Start of RECORDS TO USE
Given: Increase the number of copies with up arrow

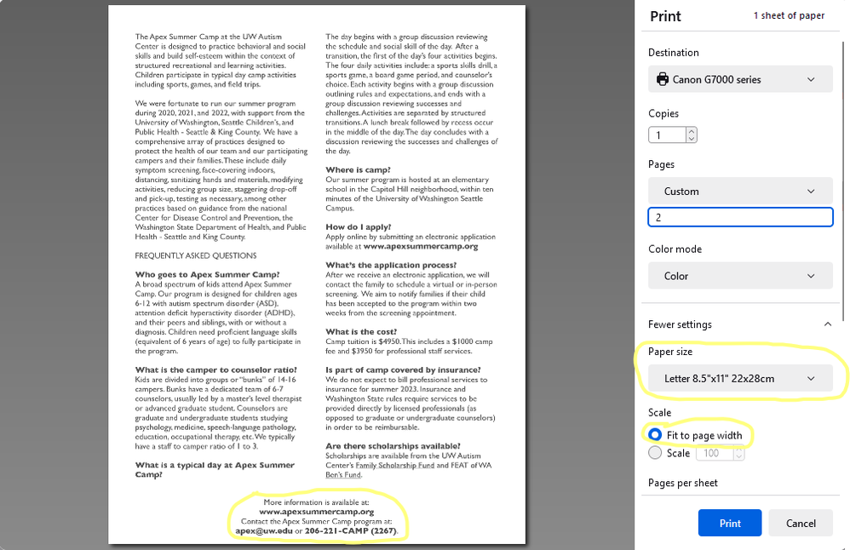Looking at the screenshot, I should coord(691,131).
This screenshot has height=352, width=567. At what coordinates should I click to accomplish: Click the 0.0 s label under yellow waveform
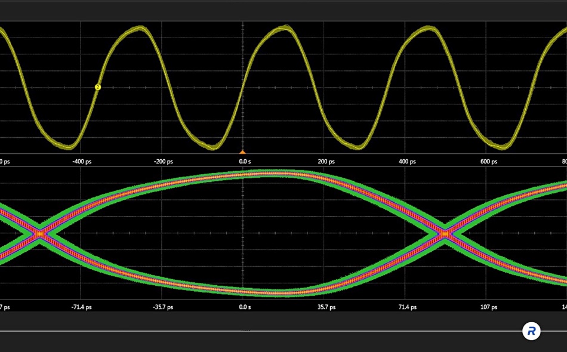point(245,162)
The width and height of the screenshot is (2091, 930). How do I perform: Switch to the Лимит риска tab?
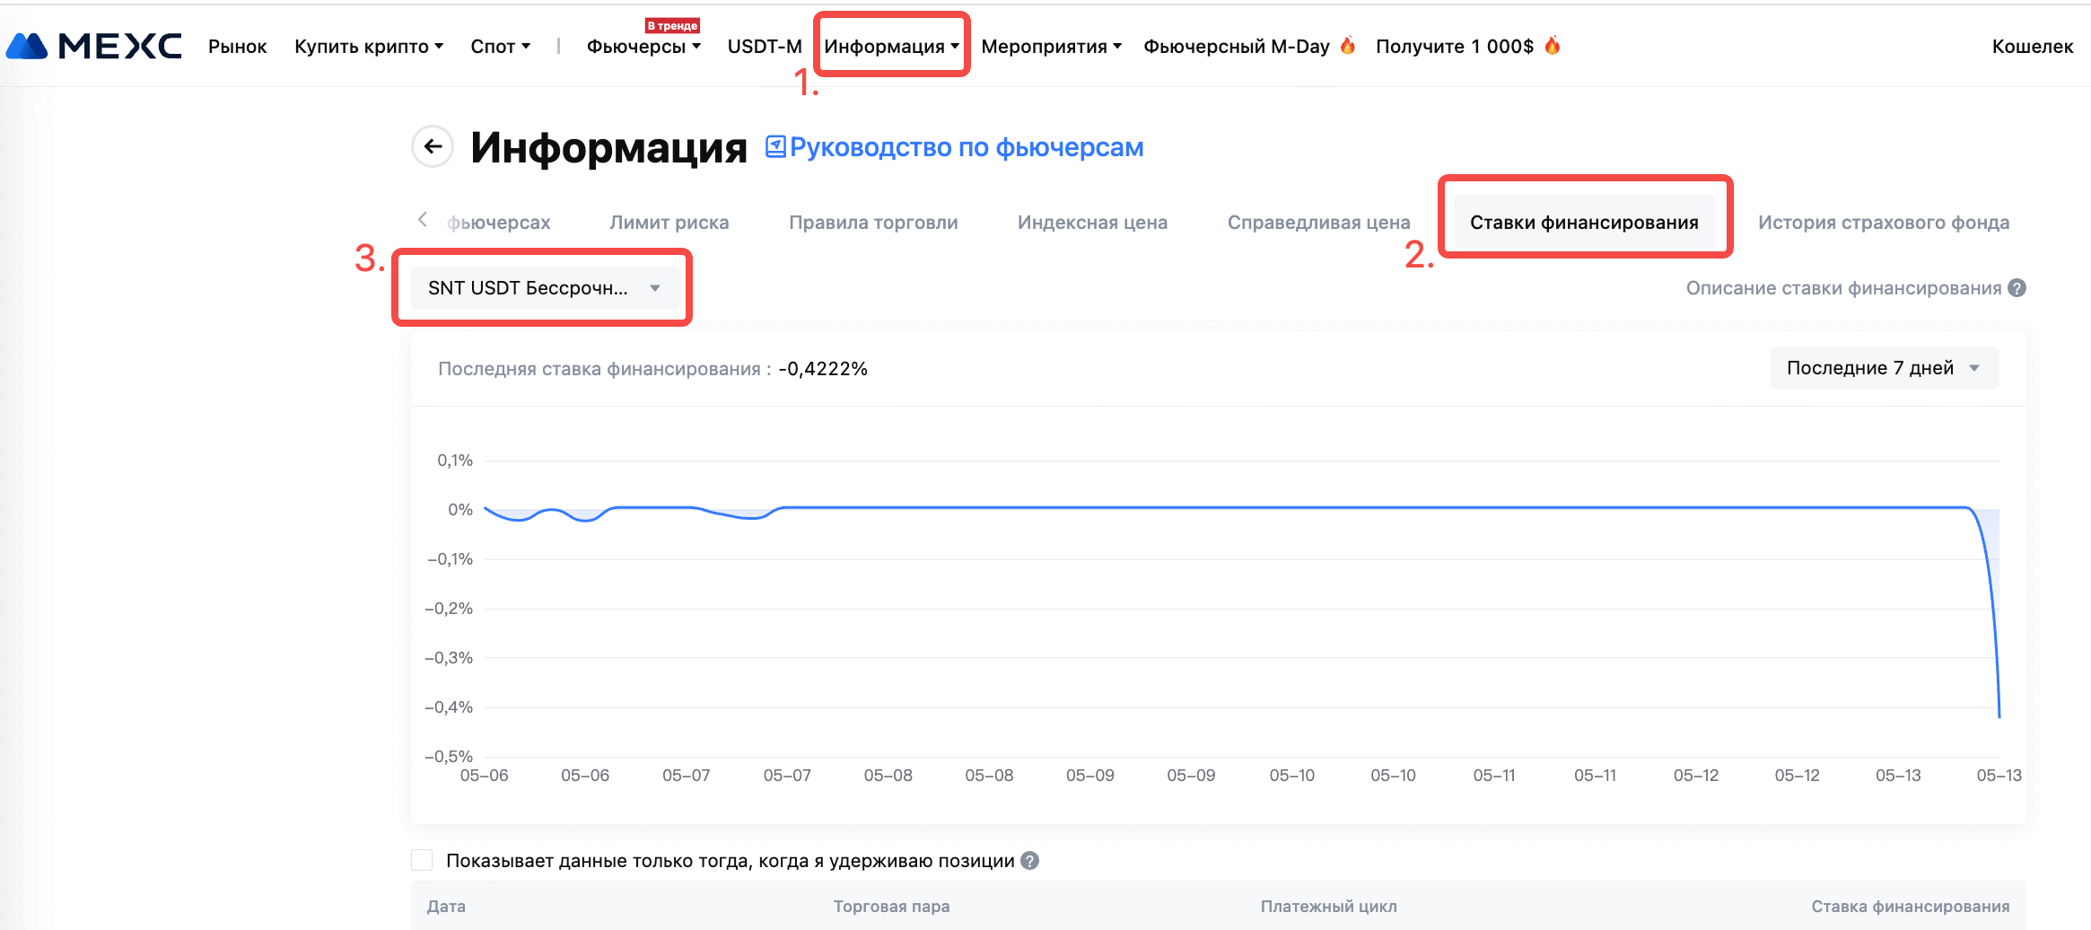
End of RECORDS TO USE
* _ASSIGNMENT_: Write the material out again exactly as it appears, dropping the pictures.

* _TASK RESPONSE_:
Given: Increase the number of copies with up arrow

Looking at the screenshot, I should coord(691,131).
This screenshot has height=352, width=567. At what coordinates should I click to accomplish: Click the 0.0 s label under yellow waveform
point(245,162)
The width and height of the screenshot is (2091, 930). How do I perform: Switch to the Лимит риска tab?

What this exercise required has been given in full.